The results speak for themselves. According to the Hint Health DPC Trends 2026 report, DPC physicians report dramatically higher satisfaction (68% higher) and far lower burnout (48% lower). Nearly half report no burnout at all. Patients gain a happy and focused doctor who actually knows them.
We Pledge Our Lives, Our Fortunes, and Our Sacred Honor — to the Patient-Physician Relationship
For the support of this Declaration, with a firm reliance on the protection of divine Providence, we mutually pledge to each other our lives, our fortunes, and our sacred honor.

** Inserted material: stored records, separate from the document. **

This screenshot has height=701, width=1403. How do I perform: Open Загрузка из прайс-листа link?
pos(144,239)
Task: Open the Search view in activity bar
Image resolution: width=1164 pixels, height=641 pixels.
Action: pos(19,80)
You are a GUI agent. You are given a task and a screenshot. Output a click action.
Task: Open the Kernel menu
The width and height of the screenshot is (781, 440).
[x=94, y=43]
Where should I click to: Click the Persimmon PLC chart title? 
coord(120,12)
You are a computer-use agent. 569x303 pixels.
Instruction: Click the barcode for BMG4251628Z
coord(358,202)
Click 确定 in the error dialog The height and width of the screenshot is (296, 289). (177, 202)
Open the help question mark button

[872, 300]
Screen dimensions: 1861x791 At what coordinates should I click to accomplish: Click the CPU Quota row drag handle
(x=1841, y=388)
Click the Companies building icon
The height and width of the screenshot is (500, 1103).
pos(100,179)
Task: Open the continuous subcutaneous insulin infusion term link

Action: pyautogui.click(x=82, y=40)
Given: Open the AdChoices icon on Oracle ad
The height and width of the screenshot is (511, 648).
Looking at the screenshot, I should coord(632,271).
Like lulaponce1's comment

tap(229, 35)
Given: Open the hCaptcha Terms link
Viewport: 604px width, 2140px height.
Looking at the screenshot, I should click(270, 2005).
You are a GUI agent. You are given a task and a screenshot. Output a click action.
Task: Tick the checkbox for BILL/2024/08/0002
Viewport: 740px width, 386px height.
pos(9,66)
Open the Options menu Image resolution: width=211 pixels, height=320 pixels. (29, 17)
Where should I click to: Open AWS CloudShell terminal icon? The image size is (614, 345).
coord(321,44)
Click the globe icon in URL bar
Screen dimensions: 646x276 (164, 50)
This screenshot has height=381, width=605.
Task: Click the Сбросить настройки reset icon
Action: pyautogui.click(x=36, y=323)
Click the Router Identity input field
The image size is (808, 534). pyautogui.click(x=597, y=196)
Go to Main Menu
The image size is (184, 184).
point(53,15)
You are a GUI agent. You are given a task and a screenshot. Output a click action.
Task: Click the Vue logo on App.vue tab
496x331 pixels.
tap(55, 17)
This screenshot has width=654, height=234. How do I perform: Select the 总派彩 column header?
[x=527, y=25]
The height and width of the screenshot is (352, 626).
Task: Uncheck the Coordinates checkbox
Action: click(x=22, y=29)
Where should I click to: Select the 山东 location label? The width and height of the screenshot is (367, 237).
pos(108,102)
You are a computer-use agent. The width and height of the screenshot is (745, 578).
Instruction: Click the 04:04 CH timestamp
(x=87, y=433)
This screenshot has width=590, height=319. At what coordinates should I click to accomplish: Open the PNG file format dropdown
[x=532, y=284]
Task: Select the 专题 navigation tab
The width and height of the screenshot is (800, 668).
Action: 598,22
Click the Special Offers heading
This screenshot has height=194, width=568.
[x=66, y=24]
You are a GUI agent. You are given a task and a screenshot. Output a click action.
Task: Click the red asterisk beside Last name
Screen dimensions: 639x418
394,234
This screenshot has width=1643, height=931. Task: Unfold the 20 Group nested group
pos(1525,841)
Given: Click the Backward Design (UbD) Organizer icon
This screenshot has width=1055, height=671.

In practical terms, this pledge means:
- Physicians commit to putting the relationship first — even when it means forgoing higher earnings available in the old system.
- Patients commit to valuing and supporting practices that restore time and trust.
- Together, we commit to building a parallel system of care that proves, by its results, that medicine does not require the current bureaucratic apparatus to flourish.
The Fight Is Only Begun
This is not the end of the story, only the beginning.
Direct Primary Care remains a minority model, though its growth has been rapid — from roughly 100 practices in 2009 to well over 3,000 today, with continued expansion as more physicians and patients discover what has been lost. Direct Specialty Care is even more in its infancy, but growing.
Nevertheless, with every new DPC practice opened, every patient who leaves the old system for one that treats them as a person rather than a claim, every doctor who reclaims their vocation — these are acts of quiet revolution.
On the 250th anniversary of American independence, the same spirit that animated 1776 animates the rise of Direct Care: the belief that free people have both the right and the duty to throw off systems that have become destructive of the ends for which they were supposedly established.
The old system will not surrender its power willingly. But it does not need to. We simply need to build something better — and walk away.
The chains are not as strong as they appear once enough people decide they will no longer wear them.
The fight for the soul of American medicine has only just begun.
Physicians: Start a DPC or DSC practice. Join one. Leave the system that no longer serves your patients or your calling.
Patients: Seek out Direct Care models. Ask your doctor about it. Vote with your feet and your wallet. Ask for transparent cash pricing for medical care, even if you have insurance.
All of us: Remember that the doctor-patient relationship is worth fighting for — and that in 2026, as in 1776, throwing off tyranny begins with the courage to declare independence.
The new guards for our future security in healthcare are already being raised. They look like small practices, long visits, direct relationships, and physicians who once again feel free to practice medicine.
That is the revolution worth joining.